1 Star2 Stars3 Stars4 Stars5 Stars (2 votes, average: 4.00 out of 5)

5 Reviews

  1. Him:

    For good fund performance, you’re going to need transaction cost modeling, coupled with fantastic risk and alpha models. If you want to model and analyze your cost of transactions, then this book is provides the blueprint for that. The writers also talked about VWAP and blind bid trading stratagems. Even with lots of typos in the text, it is still written well. Suited more for large-cap liquid stocks, most of the systems in this book are beyond novice traders. It’s imperative that we find a model approach that is justified empirically for smaller liquid names and small-cap stocks.

  2. Bloom:

    A nicely written work that reads well is a wolf in sheep’s clothing; it is alluring indeed, but will take you through the wrong trail. Variability in results is too big for any practical use if information coefficients find themselves too low, and people that manage quantitative portfolios have found this out. There is a trio of components that’s important for this text’s variation to succeed: volatility forecasts, covariance estimates, and market impact estimates…all of these are required to have lofty standard errors.

    The variability of volume and impermanent market-impact decay are all vital and not discussed at length.

    Based on this method alone, I’ve watched whole-trading desks put infrastructure in place to implement it. The managers never really knew the flaw of this particular approach, though; the results were sub-par and sometimes less than what the desks would have made before. Thus they keep trying to turn a profit, trying their best to utilize the statistical arbitrage they learned. These are the three rudimentary problems: Large numbers, by standard, are hardly ever accessible, most of the times you’ll have to finish the trade, and you don’t pick the stocks to trade.

    Not the root of alpha any longer, classical statistical arbitrage has been ousted. The inadequacies have been known about and exploited for the most part. You may say Renaissance, but their alpha works for varying reasons.

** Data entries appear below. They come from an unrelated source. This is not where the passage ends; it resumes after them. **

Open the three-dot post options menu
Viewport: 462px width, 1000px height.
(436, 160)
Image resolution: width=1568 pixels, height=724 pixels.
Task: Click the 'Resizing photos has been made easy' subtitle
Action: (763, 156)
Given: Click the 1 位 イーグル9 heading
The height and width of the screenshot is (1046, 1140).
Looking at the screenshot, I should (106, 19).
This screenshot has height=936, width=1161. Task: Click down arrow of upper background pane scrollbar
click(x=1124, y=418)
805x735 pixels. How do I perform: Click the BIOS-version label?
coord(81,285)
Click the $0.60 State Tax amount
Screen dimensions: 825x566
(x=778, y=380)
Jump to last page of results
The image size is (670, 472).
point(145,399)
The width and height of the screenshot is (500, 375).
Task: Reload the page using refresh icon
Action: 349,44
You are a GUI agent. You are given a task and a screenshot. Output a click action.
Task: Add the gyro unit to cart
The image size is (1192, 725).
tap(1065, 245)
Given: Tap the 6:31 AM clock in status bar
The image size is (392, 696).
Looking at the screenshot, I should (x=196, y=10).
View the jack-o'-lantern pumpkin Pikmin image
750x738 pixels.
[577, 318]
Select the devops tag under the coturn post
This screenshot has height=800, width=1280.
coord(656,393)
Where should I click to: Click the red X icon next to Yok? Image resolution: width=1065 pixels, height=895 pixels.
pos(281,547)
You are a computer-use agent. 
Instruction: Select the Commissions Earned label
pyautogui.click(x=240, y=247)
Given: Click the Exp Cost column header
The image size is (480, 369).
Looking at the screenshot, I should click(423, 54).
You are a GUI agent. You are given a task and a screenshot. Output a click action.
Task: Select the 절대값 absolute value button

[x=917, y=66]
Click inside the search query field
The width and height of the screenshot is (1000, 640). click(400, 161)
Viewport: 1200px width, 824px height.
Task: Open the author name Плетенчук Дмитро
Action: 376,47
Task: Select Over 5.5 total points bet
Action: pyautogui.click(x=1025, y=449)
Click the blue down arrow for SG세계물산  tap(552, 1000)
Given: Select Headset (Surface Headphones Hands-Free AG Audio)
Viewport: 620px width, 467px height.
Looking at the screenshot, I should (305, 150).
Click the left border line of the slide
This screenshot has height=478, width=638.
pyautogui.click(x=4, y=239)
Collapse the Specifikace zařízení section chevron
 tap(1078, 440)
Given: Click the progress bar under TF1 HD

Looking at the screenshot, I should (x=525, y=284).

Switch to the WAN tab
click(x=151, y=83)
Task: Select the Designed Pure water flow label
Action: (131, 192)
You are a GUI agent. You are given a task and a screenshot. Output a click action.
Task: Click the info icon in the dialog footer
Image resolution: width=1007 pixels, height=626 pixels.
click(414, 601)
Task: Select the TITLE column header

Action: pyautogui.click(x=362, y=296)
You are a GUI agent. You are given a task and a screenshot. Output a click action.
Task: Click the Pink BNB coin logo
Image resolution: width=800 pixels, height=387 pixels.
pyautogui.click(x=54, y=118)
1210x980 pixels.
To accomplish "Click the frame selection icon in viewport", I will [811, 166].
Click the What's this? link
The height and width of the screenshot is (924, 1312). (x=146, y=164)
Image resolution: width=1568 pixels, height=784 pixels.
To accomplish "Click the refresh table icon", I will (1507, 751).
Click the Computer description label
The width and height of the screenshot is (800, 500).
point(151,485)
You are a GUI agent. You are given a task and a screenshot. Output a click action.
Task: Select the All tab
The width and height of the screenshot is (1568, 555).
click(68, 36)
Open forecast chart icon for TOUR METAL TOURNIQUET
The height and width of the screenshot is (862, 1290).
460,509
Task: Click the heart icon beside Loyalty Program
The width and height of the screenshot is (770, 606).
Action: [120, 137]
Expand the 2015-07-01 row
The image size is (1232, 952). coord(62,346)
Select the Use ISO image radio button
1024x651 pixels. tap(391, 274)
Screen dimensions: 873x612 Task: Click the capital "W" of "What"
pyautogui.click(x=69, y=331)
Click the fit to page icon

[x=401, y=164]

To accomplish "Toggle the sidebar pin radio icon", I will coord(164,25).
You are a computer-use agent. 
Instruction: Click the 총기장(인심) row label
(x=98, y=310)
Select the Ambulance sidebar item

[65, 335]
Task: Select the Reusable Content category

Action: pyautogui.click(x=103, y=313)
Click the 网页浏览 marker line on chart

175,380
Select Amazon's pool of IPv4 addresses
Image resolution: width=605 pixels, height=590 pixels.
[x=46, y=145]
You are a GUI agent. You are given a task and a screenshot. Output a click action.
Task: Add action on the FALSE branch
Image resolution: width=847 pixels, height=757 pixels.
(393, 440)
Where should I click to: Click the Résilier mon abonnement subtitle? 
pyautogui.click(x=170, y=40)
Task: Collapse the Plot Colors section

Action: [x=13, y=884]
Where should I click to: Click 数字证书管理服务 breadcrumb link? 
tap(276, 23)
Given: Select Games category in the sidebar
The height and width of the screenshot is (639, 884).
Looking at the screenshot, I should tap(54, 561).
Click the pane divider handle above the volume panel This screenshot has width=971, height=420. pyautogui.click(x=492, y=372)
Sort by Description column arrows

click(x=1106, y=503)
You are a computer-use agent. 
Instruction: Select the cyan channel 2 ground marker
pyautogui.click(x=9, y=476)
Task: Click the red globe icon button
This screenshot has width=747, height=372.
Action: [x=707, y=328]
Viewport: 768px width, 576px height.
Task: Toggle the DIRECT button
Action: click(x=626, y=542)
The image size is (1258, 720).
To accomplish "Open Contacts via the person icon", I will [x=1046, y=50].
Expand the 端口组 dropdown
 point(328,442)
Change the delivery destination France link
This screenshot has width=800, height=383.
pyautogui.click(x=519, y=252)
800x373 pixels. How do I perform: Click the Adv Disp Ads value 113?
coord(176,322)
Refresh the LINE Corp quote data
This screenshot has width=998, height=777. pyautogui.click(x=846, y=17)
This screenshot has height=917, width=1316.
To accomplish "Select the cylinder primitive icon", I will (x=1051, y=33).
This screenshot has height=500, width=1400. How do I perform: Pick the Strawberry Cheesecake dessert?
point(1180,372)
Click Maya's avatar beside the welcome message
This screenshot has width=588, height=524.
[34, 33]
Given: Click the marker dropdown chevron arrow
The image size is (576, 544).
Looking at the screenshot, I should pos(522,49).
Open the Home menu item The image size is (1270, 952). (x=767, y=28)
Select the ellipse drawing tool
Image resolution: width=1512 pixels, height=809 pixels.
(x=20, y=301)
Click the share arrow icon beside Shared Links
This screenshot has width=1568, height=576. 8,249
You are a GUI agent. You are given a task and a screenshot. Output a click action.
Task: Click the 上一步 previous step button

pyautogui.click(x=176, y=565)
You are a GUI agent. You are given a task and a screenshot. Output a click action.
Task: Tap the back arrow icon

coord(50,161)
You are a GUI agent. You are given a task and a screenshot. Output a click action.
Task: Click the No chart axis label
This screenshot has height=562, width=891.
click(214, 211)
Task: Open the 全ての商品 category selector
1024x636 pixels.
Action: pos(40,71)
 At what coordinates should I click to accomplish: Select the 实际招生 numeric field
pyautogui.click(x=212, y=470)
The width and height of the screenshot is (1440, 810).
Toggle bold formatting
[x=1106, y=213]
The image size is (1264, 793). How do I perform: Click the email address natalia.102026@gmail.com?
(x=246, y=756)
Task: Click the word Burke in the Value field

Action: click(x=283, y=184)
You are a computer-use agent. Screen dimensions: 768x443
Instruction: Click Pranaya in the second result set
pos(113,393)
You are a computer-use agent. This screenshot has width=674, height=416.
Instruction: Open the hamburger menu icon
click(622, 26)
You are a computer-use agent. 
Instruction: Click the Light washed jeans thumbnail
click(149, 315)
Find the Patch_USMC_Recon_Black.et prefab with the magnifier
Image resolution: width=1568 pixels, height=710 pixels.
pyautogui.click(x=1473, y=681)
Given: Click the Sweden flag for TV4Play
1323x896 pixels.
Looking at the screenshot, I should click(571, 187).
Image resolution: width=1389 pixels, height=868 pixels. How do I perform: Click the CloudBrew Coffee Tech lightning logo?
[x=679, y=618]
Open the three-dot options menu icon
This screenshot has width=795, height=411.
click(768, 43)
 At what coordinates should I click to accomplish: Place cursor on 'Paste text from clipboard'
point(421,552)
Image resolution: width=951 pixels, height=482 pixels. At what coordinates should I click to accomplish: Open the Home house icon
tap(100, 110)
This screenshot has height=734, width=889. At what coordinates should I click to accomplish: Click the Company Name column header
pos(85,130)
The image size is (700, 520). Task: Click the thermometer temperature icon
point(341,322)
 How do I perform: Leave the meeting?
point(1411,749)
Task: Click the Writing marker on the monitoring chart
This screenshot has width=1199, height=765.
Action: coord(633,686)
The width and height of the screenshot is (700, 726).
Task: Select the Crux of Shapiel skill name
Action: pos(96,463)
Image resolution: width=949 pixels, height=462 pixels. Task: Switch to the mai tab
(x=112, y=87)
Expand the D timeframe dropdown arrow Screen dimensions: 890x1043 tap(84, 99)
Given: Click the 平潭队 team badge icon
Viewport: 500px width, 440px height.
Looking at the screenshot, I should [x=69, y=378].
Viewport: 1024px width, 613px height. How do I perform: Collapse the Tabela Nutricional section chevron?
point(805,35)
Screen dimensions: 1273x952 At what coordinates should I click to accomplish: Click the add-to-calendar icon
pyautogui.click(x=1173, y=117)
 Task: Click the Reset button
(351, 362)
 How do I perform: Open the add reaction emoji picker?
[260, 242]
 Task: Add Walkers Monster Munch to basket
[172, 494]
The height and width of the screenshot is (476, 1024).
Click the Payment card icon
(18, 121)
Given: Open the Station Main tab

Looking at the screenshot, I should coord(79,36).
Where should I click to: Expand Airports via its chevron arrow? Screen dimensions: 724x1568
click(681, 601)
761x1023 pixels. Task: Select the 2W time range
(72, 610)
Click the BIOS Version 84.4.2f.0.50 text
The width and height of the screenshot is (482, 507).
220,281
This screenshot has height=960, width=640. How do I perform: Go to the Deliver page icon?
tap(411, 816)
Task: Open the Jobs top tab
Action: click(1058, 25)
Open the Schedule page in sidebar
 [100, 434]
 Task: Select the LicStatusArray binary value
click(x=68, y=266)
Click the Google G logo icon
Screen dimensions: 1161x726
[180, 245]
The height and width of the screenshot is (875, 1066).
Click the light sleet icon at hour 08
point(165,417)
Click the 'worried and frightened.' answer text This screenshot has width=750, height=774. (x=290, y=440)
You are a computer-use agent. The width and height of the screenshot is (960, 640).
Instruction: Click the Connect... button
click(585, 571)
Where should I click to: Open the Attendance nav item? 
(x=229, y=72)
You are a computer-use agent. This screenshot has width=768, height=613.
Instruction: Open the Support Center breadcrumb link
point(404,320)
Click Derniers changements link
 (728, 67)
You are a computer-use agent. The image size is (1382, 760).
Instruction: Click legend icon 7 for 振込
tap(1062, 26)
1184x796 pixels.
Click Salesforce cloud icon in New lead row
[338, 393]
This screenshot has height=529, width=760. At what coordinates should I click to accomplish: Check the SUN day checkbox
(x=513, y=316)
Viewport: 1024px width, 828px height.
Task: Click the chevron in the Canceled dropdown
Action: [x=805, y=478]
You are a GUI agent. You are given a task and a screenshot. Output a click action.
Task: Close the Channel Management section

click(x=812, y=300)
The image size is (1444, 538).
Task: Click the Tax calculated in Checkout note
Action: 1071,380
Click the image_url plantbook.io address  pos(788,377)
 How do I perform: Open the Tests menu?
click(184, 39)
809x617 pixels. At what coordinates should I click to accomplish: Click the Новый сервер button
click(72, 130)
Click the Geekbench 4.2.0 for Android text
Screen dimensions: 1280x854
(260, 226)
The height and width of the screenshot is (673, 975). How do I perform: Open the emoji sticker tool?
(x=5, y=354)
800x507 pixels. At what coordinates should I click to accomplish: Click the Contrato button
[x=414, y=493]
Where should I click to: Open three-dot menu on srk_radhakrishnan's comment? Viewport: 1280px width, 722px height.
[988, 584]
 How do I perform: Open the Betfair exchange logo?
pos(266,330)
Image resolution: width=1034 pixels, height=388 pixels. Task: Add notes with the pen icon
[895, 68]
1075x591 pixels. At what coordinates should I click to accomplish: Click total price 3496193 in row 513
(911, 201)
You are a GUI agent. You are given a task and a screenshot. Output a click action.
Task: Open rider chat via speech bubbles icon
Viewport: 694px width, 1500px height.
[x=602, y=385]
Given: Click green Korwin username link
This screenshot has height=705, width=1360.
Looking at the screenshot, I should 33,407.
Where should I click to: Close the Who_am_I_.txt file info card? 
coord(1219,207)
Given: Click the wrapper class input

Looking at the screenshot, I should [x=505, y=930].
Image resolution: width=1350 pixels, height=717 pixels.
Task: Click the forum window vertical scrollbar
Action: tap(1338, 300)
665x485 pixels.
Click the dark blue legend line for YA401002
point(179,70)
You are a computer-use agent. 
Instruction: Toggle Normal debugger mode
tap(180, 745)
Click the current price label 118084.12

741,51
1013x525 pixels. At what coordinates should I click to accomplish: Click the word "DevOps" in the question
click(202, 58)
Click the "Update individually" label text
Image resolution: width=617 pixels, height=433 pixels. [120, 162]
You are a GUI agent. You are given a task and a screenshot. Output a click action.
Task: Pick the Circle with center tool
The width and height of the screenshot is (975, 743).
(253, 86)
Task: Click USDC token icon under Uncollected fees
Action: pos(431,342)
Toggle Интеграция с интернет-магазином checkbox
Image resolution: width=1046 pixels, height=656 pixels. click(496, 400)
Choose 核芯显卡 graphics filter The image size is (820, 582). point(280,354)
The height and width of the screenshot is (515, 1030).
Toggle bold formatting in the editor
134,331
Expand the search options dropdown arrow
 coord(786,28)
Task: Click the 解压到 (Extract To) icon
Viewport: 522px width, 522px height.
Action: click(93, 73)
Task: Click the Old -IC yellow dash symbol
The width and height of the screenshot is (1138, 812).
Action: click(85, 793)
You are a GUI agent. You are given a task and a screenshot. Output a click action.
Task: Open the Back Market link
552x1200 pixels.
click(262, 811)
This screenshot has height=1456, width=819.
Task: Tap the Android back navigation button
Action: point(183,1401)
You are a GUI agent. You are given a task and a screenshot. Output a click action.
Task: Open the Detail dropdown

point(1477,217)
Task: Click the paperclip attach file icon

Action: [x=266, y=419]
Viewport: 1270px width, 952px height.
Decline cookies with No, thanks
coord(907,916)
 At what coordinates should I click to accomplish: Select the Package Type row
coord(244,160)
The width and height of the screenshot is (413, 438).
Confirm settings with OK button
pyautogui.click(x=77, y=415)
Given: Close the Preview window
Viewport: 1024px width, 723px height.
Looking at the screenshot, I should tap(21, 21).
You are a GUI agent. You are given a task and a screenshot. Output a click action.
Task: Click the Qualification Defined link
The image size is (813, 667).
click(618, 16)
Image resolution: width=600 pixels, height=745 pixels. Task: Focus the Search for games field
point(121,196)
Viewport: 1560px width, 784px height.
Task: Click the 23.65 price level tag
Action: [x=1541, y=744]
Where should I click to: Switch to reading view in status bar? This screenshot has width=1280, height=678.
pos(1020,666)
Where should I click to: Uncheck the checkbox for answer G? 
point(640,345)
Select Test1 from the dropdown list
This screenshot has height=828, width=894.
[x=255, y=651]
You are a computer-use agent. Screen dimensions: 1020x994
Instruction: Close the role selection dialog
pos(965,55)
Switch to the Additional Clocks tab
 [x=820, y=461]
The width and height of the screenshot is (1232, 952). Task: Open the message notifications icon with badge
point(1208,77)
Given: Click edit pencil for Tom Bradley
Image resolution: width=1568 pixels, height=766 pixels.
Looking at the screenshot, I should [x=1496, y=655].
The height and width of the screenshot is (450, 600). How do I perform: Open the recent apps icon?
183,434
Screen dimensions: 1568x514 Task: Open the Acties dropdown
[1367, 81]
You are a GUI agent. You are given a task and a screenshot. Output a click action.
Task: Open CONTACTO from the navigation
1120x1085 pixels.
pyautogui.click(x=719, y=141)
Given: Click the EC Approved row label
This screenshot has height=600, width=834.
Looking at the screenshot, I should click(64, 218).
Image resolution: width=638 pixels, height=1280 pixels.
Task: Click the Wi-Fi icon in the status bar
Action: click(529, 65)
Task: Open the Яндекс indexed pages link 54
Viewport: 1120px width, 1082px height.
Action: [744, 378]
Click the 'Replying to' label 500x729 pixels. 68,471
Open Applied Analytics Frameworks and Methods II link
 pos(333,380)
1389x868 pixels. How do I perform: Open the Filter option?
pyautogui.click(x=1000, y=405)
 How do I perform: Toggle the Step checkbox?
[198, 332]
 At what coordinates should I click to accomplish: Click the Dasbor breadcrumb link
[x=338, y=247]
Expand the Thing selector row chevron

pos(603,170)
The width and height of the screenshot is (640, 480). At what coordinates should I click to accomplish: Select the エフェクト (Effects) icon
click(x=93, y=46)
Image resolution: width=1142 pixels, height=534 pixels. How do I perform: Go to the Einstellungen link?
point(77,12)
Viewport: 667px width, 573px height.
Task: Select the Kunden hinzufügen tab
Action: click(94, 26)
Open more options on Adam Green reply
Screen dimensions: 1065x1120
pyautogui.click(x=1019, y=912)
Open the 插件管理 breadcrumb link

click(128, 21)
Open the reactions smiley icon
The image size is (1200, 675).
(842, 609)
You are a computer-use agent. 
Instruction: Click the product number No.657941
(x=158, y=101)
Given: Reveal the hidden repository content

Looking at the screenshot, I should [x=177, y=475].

    If you want even better results, you can merge expert systems and econometrics/statistics.

  3. Keith:

    Unusable and unable to be taken serious, this book is not for anyone. It’s crammed with misinformation and a faux analytical bent. The algebra does not add up with what is written, and most of the writing is unfathomable, even though I try my best to trudge through most books no matter how bad they are – don’t waste money on this.

  4. Miller:

    This may be the only book you can find if you’re intrigued by the value impact of the whole transaction cost of producing a big order. This isn’t surprising as this is a highly stylize niche. The work gives a look at the differing processes of pseudo-quantitative methods and costs of transaction; I do say pseudo as some of the equations provided are of a suspicious nature and sometimes contain serious errors. You’ve picked the right book if you need to know exactly what VWAP is and the implementation strategies people use it for; also if you wish to learn how value impact is projected/measured.

    This isn’t the book for small time day traders to create a yield of, but for the folks at trading desks of places that implement large orders.

  5. Joe:

    If you’re a professional or a student, this may be the perfect monetary resource for you. This book shows investing and financing from the eyes of the trader, and is one of a kind in that capacity.

    Most people know that if you utilize an investment choice wrong, you can negate a lot of the manager’s wanted alpha, but how to look at the set of likely implementation strategies? The primary goal for Optimal Trading Strategies is the answer to that query. The writers do a great job investigating transaction costs (such as why they occur, where, and when) and progress with a simple to grasp analytical method to control, estimate, and manage all the costs. The authors’ advance to creating these “optimal trading plans” as well manages to be the foundation for attaining “top execution.” The net effect to managers is superior returns. I highly advocate this position for anybody attracted to understanding every aspect of economics and investment conjecture, and it creates a superb balance to graduate level transcripts.